After finding no benefit, the international REMAP-CAP trial testing convalescent plasma for the treatment of patients with COVID-19 has halted enrollment of patients with severe illness requiring intensive care unit (ICU) support.
An initial analysis of more than 900 trial participants with severe COVID-19 enrolled in REMAP-CAP showed that treatment with plasma from patients who have recovered from infection did not improve outcomes. Researchers found only a 2.2% probability that convalescent plasma reduced death rates or decreased the number of days that patients required ICU support.
“It is biologically plausible that patients who are not producing antibodies at the time of convalescent plasma therapy and those patients with excess virus may benefit more than others,” said Manu Shankar-Hari, MD, PhD, coleader of the trial and a clinician and professor of critical care medicine at Guy’s and St. Thomas’ hospital in London. “Our additional analyses will explore this.”
“Why convalescent plasma does not seem to improve outcome in severely ill COVID-19 patients admitted to the ICU is not yet known. However, it may be because the lung damage is too advanced for convalescent plasma to make a difference,” commented Alexis Turgeon, MD, study coauthor and critical care doctor and professor at Université Laval in Quebec, Canada.
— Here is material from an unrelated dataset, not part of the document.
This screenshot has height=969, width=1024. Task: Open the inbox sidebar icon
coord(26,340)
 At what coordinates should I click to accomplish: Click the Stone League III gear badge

There was no evidence of harm associated with the administration of convalescent plasma, the investigators added, and the trial continues to enroll patients who are hospitalized with moderate illness but do not require ICU support.
The REMAP-CAP trial has recruited 4,100 patients with COVID-19 from more than 290 clinical sites across the Americas, Europe, Asia, Africa, and Australasia. Researchers are also evaluating a range of other therapies, including anticoagulants, antiplatelet agents, antibiotics, statins, and vitamin C.